I am puzzled by your ignorance, as you do reveal yourself to have a sound intellectual background -there is a wealth of evidence on the lives of others for whom private property has little or no meaning, not all of them pre-literate 'stone age' tribes in the Amazon basin -island communities in the South Pacific were led astray/corrupted by missionaries, merchants and traders, by the military -yet the evidence shows they did not covet belongings and shared -I was even told by someone from Tonga a few years ago that they still help each other to other peoples things -cigarettes, to take one trivial example. In the Middle East, there was a mis-conception by early European and American travellers who complained they were being robbed by the Bedouin when the bedouin merely took what they believed was theirs, not sharing the European concept of private property -even the rustling of sheep/horses/goats/camels is seen as part of economic recycling rather than theft. As in A hustles goats from B, C hustles goats from B, A hustles goats from C... Marx was not the first to argue that capitalism has turned everything into a commodity that can be bought and sold, and which must therefore have an owner, but he did describe in withering detail how men and women who had once owned their own tools and even in the harsh conditions of feudal production had their own plot of land to farm, end up centuries later owing nothing, tied to a machine performing tasks that could be and these days often are being performed by robots. The point being that it was difficult for merchants and traders to deal with non-capitalist societies until they integrated them into the 'modern world system' to borrow Wallerstein's term -in some cases the local people were exploited by traders precisely because the concept of ownership was not strong, and barter appeared to be a good deal; this seems both the positive and negavtive pivot on which early relations between traders and first nations in North America turned, until the only 'solution' to people who did not want to become part of a market-led society was genocide.

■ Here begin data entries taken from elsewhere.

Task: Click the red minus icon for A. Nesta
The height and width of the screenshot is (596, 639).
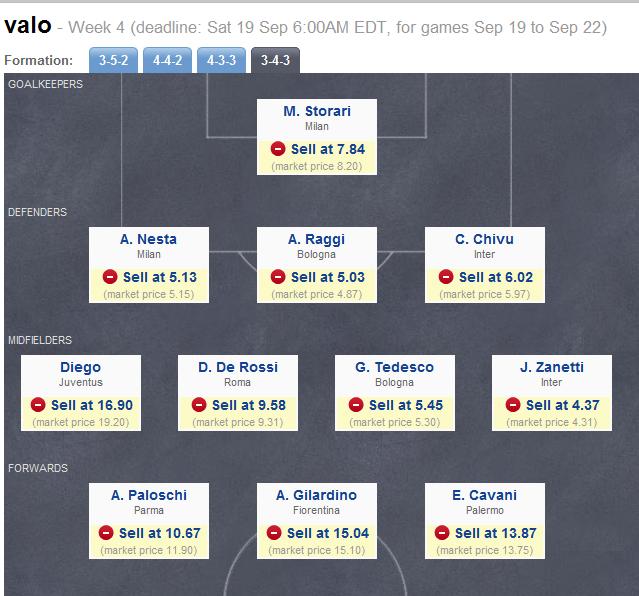Action: click(111, 277)
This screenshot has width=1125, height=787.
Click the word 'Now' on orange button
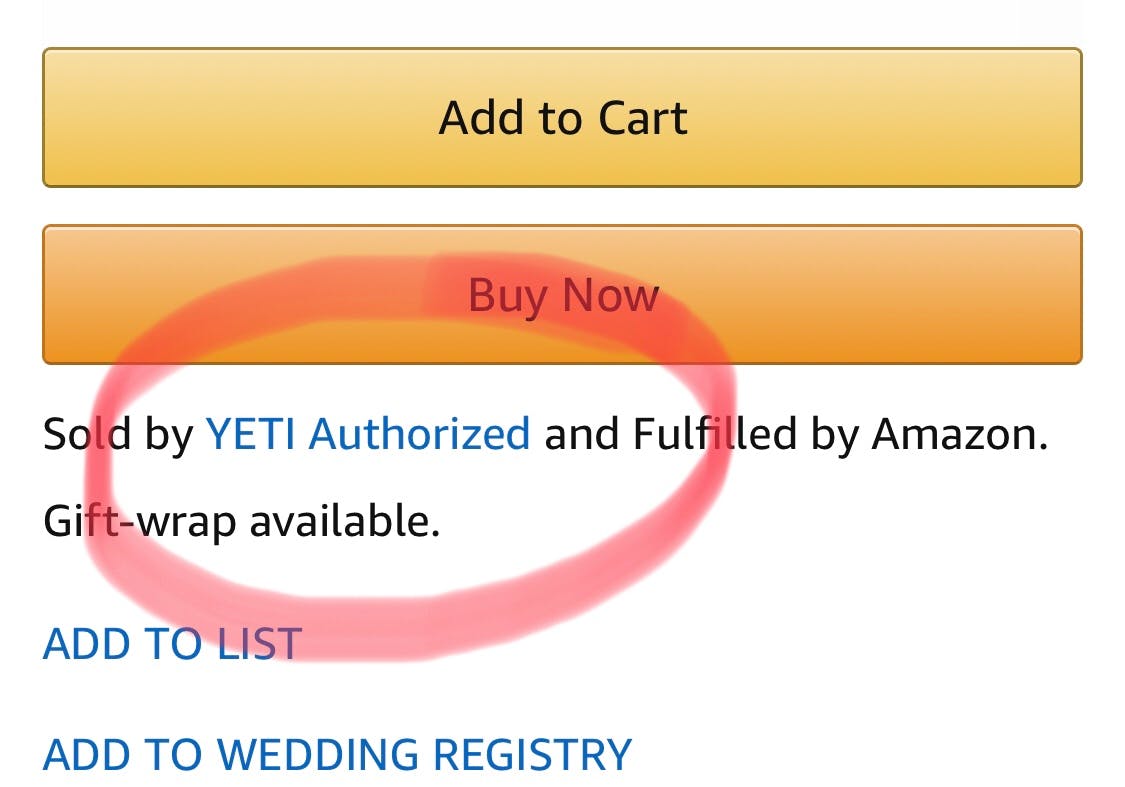[x=609, y=295]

[You are too kind, but I don't see why your descriptions of Bedouin, etc. are any closer to the State of Nature - the natural condition of mankind, as you put it - than are mine. They're just different ways that different societies developed. So when you say that 'communism is the natural condition of mankind', I take you to mean that in the State of Nature everything is held in common. I agree that there are societies where that has happened, but I cannot see why that is any more natural a development upon climbing out of the primordial sludge than Ugg deciding that the frog he found is his. Take another example: studies of very young children suggesting that they sometimes share when there is no obvious gain to them in doing so. On the other hand, any parent of young children has witnessed in them the urge to acquire and to accumulate. I'd suggest that urge is even stronger where fundamentals such as hunger are at stake: if Ugg reckons he'll starve if he shares even a morsel with Grunt, then Grunt is on his own. A little further down the evolutionary tree, Ugg might start to consider the benefit to him of delaying satisfaction of his hunger by giving Grunt some frog, in return for Grunt's assistance slaying a sabre-tooth tiger. A primitive trade, if you will. Or maybe they'll Bedouin it up, who knows? ]
I don't wear a watch, and would not be pleased if you entered my home helped yourself to the things I value most, but that is not what the debate on private property is concerned with.